The chair of the African Caucus group of finance ministers and central bank governors Bader Eldin Mahmoud Abbas said: “While sub-Saharan Africa has so far sustained a healthy growth rate, it could be vulnerable to a slowdown in emerging economies given the continent’s dependence on trade, particularly with China, and on commodity prices.”

Abbas said: “Against this backdrop, African countries recognise that they need to do a rebalancing of their own and generate growth in sectors like manufacturing and agriculture that can benefit the population in terms of employment opportunities, including through tackling infrastructure and energy gaps. However, access to funding remains challenging. In this context, African countries look to the IMF to continue its effective engagement with Africa and reform its policies, including the debt limits policy in fund-supported programmes, with a view to facilitating greater flexibility in managing borrowing options and providing policy space to meet Africa’s tremendous investment needs.”

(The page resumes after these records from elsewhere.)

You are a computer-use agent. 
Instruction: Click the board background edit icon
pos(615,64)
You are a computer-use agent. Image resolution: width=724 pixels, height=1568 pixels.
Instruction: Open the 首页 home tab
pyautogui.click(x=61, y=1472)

According to the World Bank Africa’s GDP per capita has expanded 40% since 1995. Some of “the fastest per capita growers” include Equatorial Guinea (15.7% increase in the last 17 years); Liberia (23% increase over the last seven years); Mauritius (above 3.9% increase for the past 29 years); and resource-poor Burkina Faso – whose per capita income has risen over the last 18 years, the bank said.

The chief economist for the Africa region at the World Bank, Francisco Ferreira, said Africa’s growth is widespread and has, “almost everywhere, been investment-driven rather than consumption-led... increasing the possibility of impacting more Africans than otherwise”.

According to Ferreira, “four major changes” are unfolding at sector level across Africa. Agriculture is growing faster than anywhere else, but Ferreira said growth “seems to be bypassing Africa’s manufacturing sector (now accounting for only 7-8% of GDP) and performing at about the same level as in other developing countries. According to Ferreira, Africa’s natural resources sector has tripled its contribution to growth while growth in the services sector “has been enormous and is bound to be a lot higher than estimated now, given the recent rebasing of the Nigerian economy”.